Record set ->
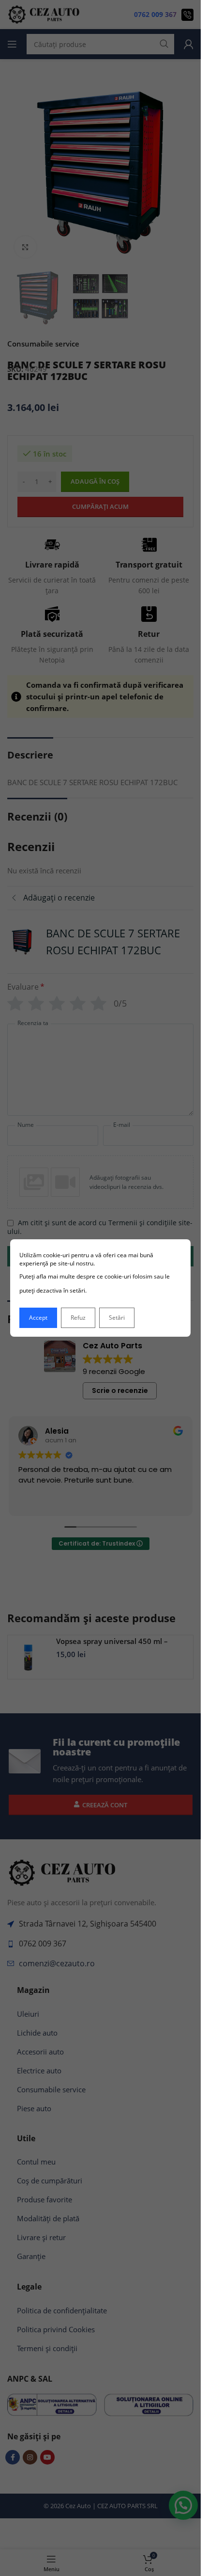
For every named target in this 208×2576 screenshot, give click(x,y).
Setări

...

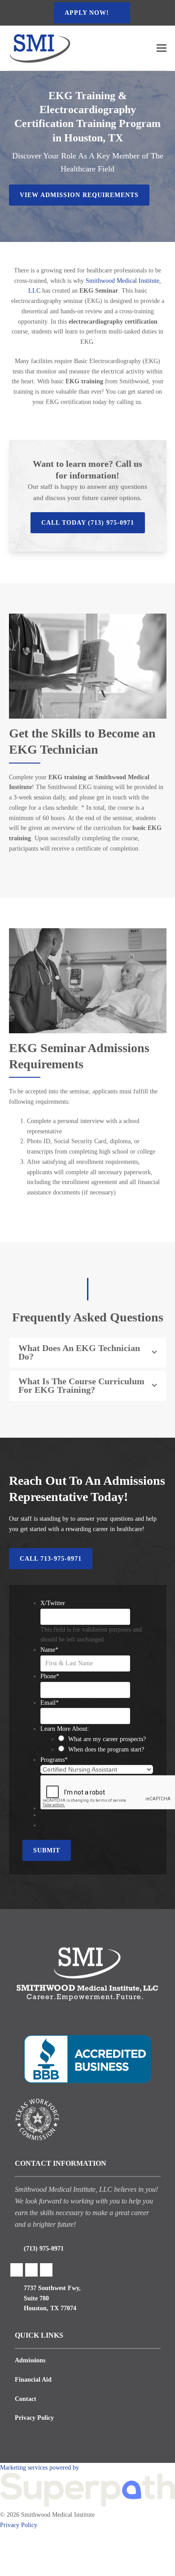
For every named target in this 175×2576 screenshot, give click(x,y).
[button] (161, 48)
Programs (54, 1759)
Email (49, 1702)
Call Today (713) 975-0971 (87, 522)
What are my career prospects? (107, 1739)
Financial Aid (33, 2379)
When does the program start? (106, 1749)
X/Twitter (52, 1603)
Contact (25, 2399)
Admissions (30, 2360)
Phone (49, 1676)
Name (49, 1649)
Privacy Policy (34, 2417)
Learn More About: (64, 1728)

What to produce -> From the material above, copy exactly the lines between the line holding "Admissions (30, 2360)" and the line holding "Learn More About: (64, 1728)", inclusive, and only those.

Exercise result ->
Admissions (30, 2360)
Phone (49, 1676)
Name (49, 1649)
Privacy Policy (34, 2417)
Learn More About: (64, 1728)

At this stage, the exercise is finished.